Larry and Tamra grew their first giant pumpkins in 2018 in their patch about 10 miles south of Ewing.
"We had four pumpkins that were growing, but we only harvested one," Larry said.
Tamra noted the other three giant pumpkins had died before they could be picked.
"We were ignorant to a lot of the challenges and the things that could go wrong," she said. "We didn't understand what we were doing and we lost two or three within a week's time."
Vine management was one issue the couple had to learn about. One of their first giant pumpkins that died had its stem torn in half and lost nutrients.
"There's a strategy to trying to grow a big one," Tamra said. "You want to remove all the other little pumpkins to prevent competition, so then all the resources from that whole plant go into the one pumpkin fruit."
Larry and Tamra also have had to deal with pest problems in their pumpkin patch.
"Wildlife is one of our biggest challenges – woodchucks, deer, mice – not to mention the crazy extreme weather we have in Nebraska," Tamra said.
Another of the couple's original giant pumpkins grew too fast and broke open.
"That can happen when they grow 20, 30 pounds a day – they can split," Larry said.
Tamra noted elite giant pumpkin growers have raised pumpkins that have weighed more than 2,000 pounds.
"They put on, at peak during the summer, over 50 pounds a day," she said. "That's what we're shooting for. We're not there yet.
It takes more experience and a heck of a lot of work."
Larry and Tamra took the heaviest giant pumpkin they grew this year to compete in the Great South Dakota Pumpkin Weigh-Off Saturday, Oct. 3, at the Riverview Christmas Tree Farm near Canton, South Dakota.
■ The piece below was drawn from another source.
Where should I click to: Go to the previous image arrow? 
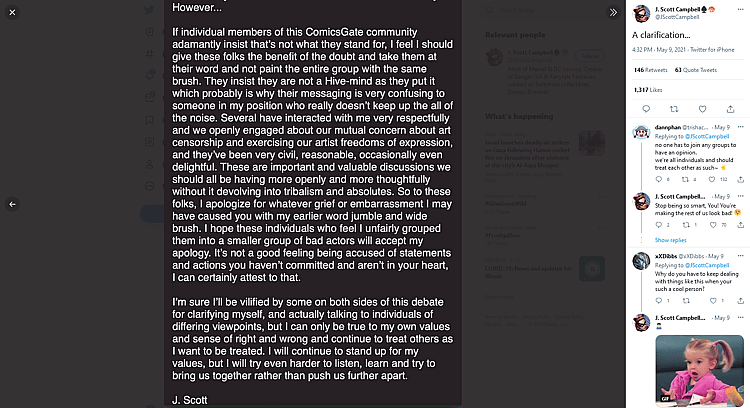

"We had a good weekend in Canton at the weigh-off and were awarded second place," Tamra said. "Our pumpkin weighed heavier than we expected at 822 pounds.
"We're very pleased and surprised, especially considering the difficulty that we experienced with the pumpkins during this year's growing season," she said.
That total did not squash the couple's personal best of a 996-pound giant pumpkin in 2019. That particular pumpkin placed fourth in the annual Downtown Pumpkin Festival in Rapid City, South Dakota.
However, the couple's 822-pound giant pumpkin did beat their first-year results – 807 pounds in 2018 – that won them second place at that year's Great South Dakota Pumpkin Weigh-Off.
The species Larry and Tamra grew for the competition is the Atlantic giant pumpkin, which is not the same as the usual orange orb that is used for carving and decorating during the fall season.
"It looked more impressive once we uncovered it and picked it up," Tamra said. "It was actually too wide to ride between the wheel wells of our pickup – a first for us – so we had to put it on top of two pallets to raise it above them."
On Sunday, Oct. 4, the day after the weigh-off, the couple took their prize-winning giant pumpkin to Martin's Hillside Orchard located north of Lincoln to be shown off to the public, just like they did last year with their 996-pound one.
"We greatly enjoyed the drive to and from Canton and Lincoln with so many surprised and happy people waving, taking photos and giving us the thumbs-up," Tamra said.
Another one of their giant pumpkins – estimated to weigh about 740 pounds – has been added to the "gourd-geous" display recently at Larry and Tamra's stand in Ewing.
"People can look at it and take a picture with it or even purchase it if they wish to," Tamra said.
The South Dakota competition was a sanctioned Great Pumpkin Commonwealth event.
"I hope more people get interested in it," Tamra said. "I don't see them as competitors as much as allies. These are people that will help grow the sport."
The organization sponsors weigh-offs for giant pumpkins and other produce across the United States and Canada.
"I would encourage anybody who's interested in this hobby – whether it's giant pumpkins or any other vegetable – that there is an organization called the Great Pumpkin Commonwealth," Tamra said.